A new research proposal outlines a method to make Bitcoin transactions resistant to quantum computer attacks without altering the network’s core protocol. Designed by StarkWare researcher Avihu Mordechai Levy, the “Quantum-Safe Bitcoin” scheme replaces vulnerable elliptic-curve cryptography with hash-based puzzles and Lamport signatures. While the approach shifts significant computational work to users and is considered a temporary workaround, it functions within Bitcoin’s existing scripting rules.
A novel proposal aims to protect Bitcoin from future quantum attacks without requiring any protocol changes. The research, detailed in a recent paper by StarkWare researcher Avihu Mordechai Levy, introduces a transaction scheme designed to remain secure even if quantum computers break today’s cryptographic standards.
The method replaces current elliptic-curve assumptions with hash-based cryptography and post-quantum secure Lamport signatures. “Since Lamport signatures are post-quantum secure, and they sign a cryptographically strong identifier of the transaction, it is not possible to modify the transaction without producing a new Lamport signature—which the attacker cannot forge, even with quantum computing capabilities,” Levy wrote. At its core is a cryptographic puzzle requiring roughly 70 trillion attempts to solve before a transaction is broadcast.
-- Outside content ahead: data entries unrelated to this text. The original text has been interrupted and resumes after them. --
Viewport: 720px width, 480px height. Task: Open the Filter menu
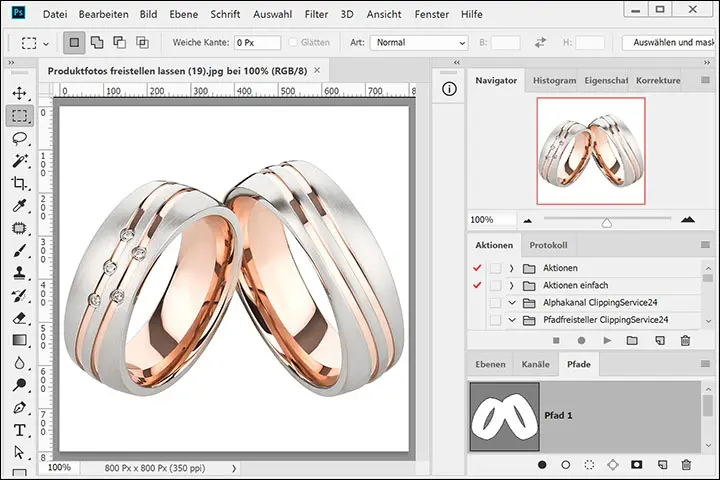tap(316, 15)
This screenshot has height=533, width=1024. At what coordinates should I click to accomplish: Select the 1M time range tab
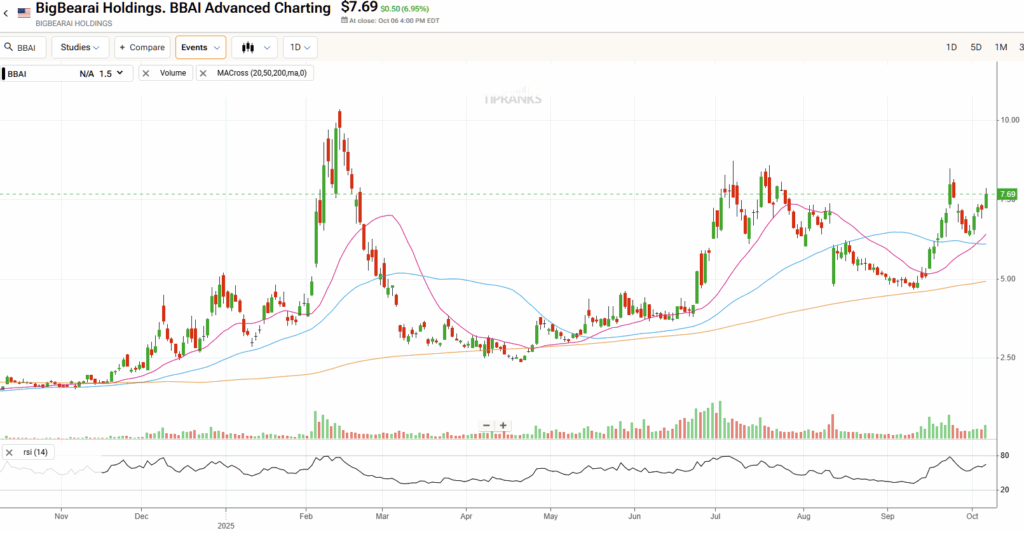(x=1000, y=47)
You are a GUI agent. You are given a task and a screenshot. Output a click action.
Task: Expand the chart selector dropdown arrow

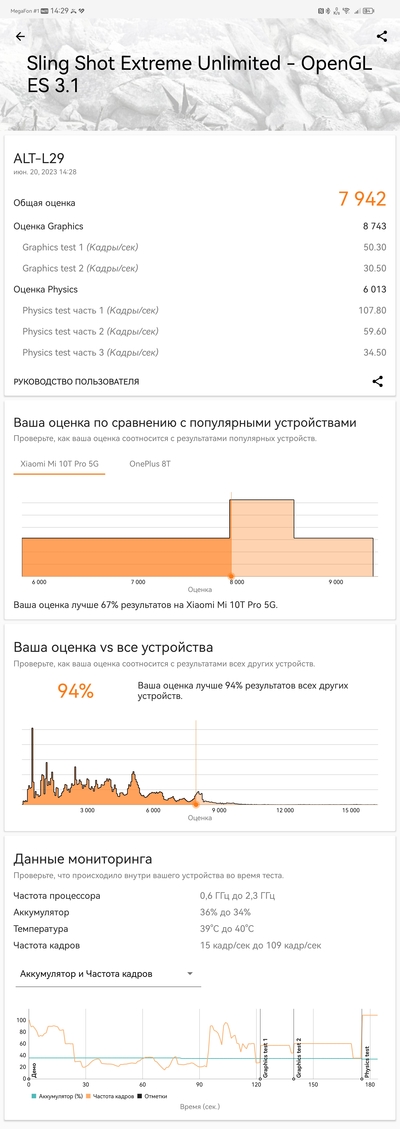pyautogui.click(x=190, y=973)
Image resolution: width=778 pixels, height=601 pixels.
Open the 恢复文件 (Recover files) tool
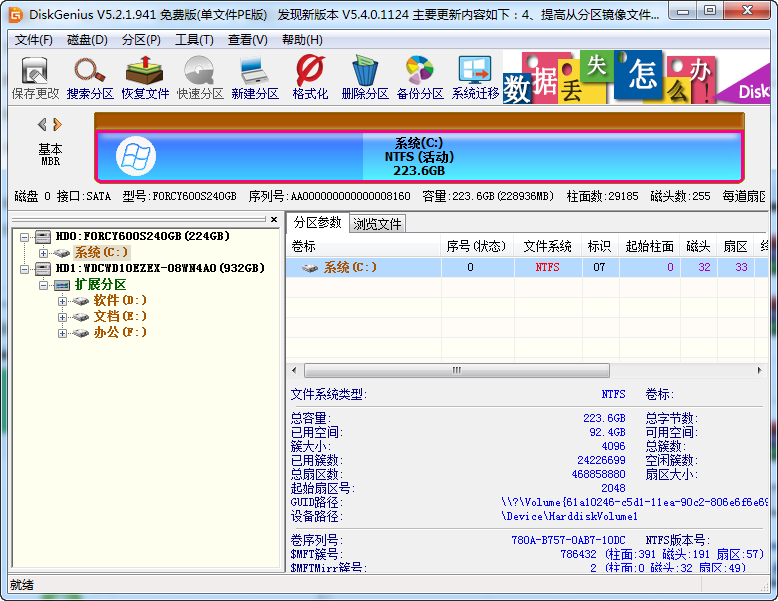tap(145, 77)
This computational work is performed off-chain by the user, estimated to cost a few hundred dollars per transaction using commodity hardware like GPUs. The entire system is engineered to fit within Bitcoin’s restrictive scripting limits of 201 opcodes and 10,000 bytes by using a layered transaction structure and “transaction pinning.”
Levy describes the system as a “last-resort” measure rather than a scalable, permanent fix due to its high computational cost and large on-chain transaction size. The paper notes transaction creation is more complex and such transactions may face propagation issues under current network relay policies.
While it defends against attacks leveraging Shor’s algorithm, the scheme is still vulnerable to quadratic speedups from Grover’s algorithm. “To the extent that the quantum threat is believed to be real, it remains necessary to continue the ongoing effort to research and implement the best possible solution for Bitcoin–one that is maximally efficient, user-friendly, and answers Bitcoin’s needs, through protocol-level changes,” Levy concluded. This proposal joins others like BIP-360 in exploring quantum resistance, as entities like Google and Cloudflare prepare their own post-quantum transitions with a 2029 target.